(Stored dataset items)
====
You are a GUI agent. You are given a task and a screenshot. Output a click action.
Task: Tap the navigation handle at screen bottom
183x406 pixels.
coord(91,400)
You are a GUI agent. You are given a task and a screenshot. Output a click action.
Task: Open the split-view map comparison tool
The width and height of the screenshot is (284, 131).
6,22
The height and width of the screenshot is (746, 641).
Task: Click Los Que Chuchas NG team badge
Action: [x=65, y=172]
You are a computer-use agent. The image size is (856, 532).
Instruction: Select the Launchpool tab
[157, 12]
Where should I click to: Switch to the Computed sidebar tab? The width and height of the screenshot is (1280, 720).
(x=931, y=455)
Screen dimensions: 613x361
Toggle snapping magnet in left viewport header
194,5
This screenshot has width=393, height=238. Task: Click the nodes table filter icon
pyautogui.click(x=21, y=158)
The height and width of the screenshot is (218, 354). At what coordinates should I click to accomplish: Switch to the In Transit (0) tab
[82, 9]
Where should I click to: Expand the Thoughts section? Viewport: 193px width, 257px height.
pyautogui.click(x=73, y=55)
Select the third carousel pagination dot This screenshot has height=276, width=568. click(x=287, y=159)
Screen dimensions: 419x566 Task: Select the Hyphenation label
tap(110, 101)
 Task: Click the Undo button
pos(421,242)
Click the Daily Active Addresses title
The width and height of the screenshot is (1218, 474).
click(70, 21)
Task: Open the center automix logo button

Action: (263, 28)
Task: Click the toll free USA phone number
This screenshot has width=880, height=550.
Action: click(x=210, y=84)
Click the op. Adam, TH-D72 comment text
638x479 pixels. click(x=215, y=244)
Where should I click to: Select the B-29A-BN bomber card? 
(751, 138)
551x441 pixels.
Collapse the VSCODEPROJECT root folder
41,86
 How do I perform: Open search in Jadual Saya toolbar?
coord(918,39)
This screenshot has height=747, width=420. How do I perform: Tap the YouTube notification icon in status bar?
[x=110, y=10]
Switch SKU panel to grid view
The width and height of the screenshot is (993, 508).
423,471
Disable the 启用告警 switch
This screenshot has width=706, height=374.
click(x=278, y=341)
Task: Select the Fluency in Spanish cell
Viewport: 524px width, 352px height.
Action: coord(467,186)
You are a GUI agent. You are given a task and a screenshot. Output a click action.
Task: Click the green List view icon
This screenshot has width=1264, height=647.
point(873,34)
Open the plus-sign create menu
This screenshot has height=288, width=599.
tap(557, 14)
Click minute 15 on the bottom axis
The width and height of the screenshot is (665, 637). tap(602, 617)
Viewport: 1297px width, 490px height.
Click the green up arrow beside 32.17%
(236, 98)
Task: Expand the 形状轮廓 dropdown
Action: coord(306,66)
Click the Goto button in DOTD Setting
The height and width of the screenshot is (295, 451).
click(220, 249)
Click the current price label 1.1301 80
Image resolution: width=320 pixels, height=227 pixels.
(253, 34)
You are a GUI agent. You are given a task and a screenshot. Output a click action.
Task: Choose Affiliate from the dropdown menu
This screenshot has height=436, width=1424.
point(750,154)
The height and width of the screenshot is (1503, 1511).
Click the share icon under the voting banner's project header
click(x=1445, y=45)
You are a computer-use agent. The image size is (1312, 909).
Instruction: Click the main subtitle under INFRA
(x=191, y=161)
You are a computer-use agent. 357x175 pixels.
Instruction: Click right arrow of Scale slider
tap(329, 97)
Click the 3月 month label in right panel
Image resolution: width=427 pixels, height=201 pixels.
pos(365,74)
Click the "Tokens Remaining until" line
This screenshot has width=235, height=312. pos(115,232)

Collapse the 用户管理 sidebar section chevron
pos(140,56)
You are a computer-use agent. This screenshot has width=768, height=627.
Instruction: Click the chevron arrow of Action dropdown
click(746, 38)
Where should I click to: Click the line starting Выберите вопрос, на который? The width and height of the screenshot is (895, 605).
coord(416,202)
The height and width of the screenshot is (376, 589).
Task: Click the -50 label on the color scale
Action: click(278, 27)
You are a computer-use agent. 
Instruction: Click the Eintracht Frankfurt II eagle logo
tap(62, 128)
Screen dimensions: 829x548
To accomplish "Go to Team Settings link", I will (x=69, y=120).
====
**TASK:**
Please pick out each line in the records above that contains the word "right", and copy those lines.

**OUTPUT OF THE TASK:**
Instruction: Click right arrow of Scale slider
Click the 3月 month label in right panel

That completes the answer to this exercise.